» Work item
In this exercise, copy exactly the lines from the one that contains "Where should I" through the end of the entries below; pictures are not copied.

[Stored items]
▶
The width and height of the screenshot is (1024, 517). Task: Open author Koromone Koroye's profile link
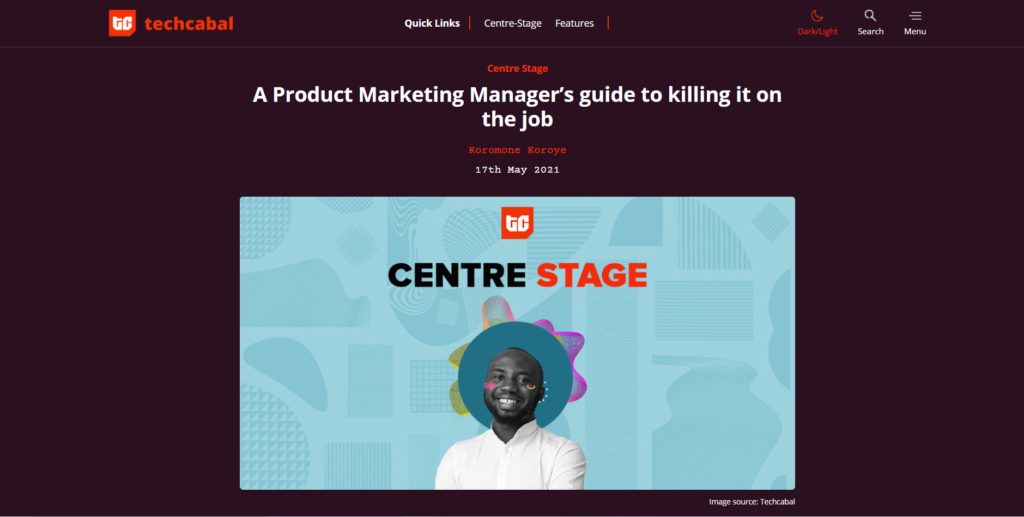(x=517, y=150)
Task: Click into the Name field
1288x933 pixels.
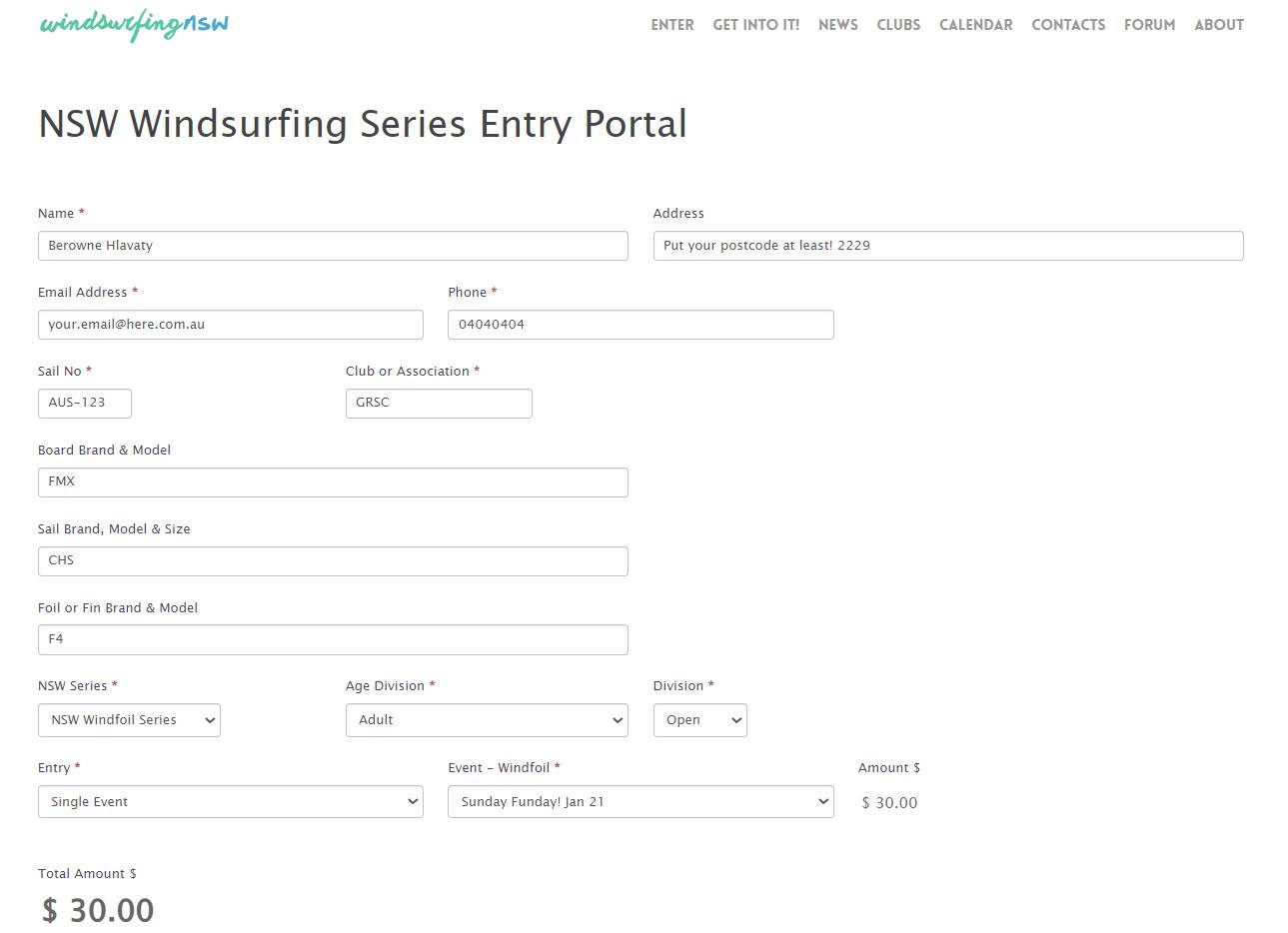Action: pos(333,246)
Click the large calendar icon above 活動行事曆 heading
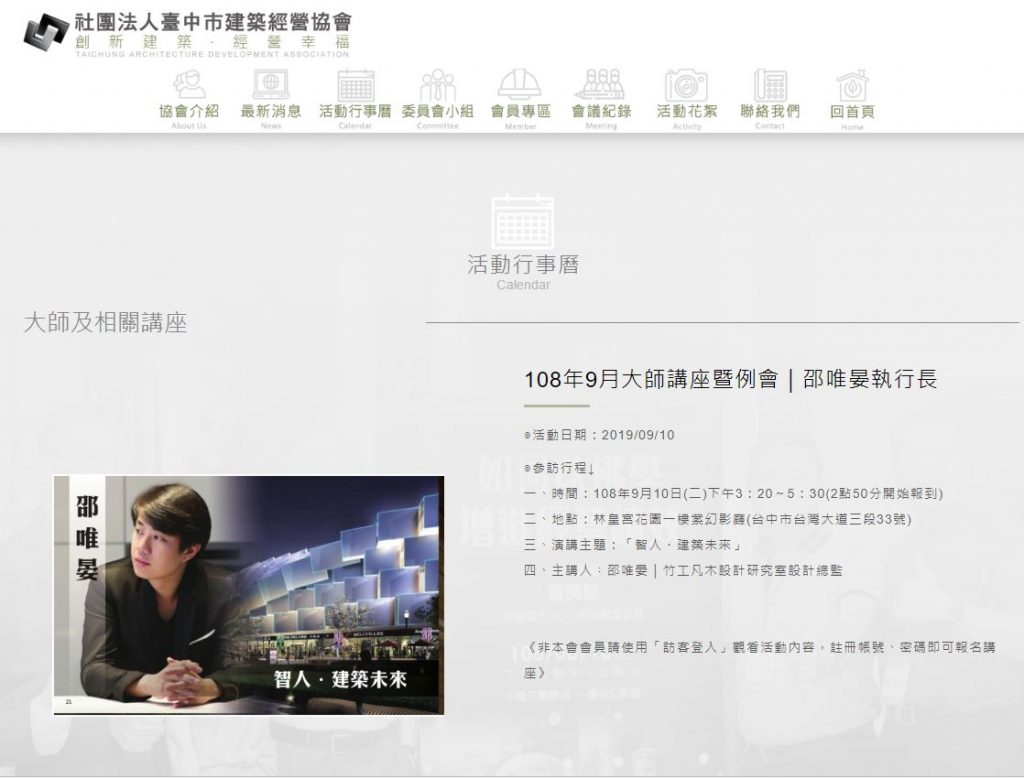1024x779 pixels. click(x=522, y=220)
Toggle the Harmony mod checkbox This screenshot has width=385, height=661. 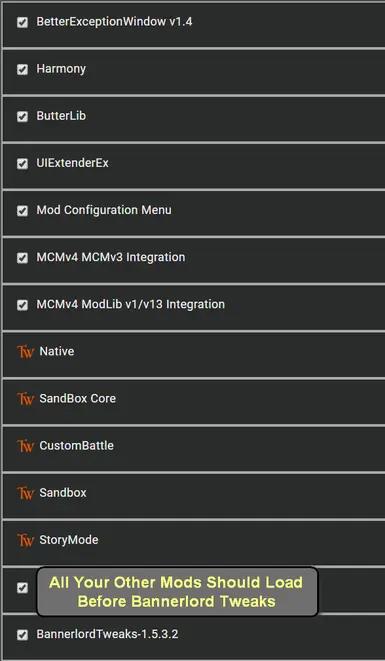coord(22,69)
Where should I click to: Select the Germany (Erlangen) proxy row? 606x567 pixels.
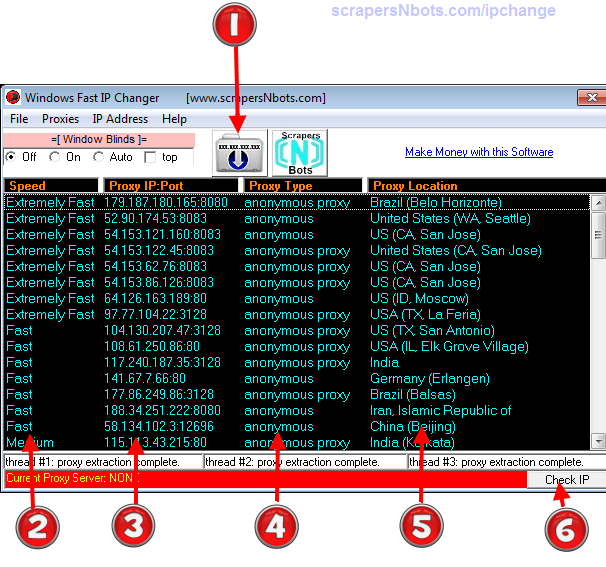tap(300, 379)
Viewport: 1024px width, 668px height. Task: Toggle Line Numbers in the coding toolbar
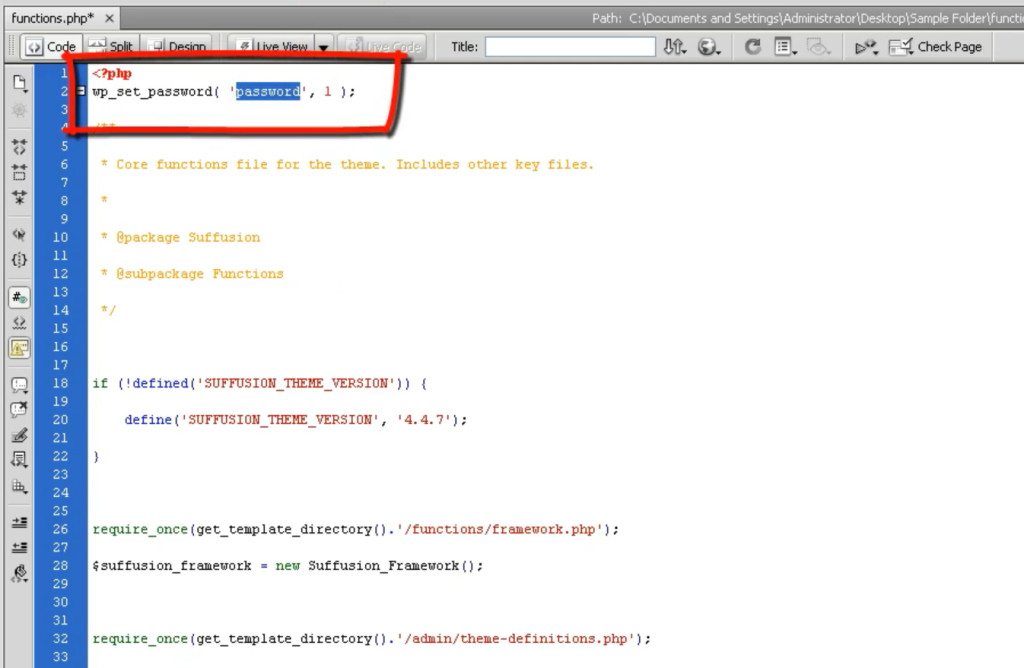(x=18, y=296)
◀
» Task response
Where should I click to: Select the Germany (Erlangen) proxy row? 606x567 pixels.
tap(300, 379)
Viewport: 1024px width, 668px height. Task: Toggle Line Numbers in the coding toolbar
(x=18, y=296)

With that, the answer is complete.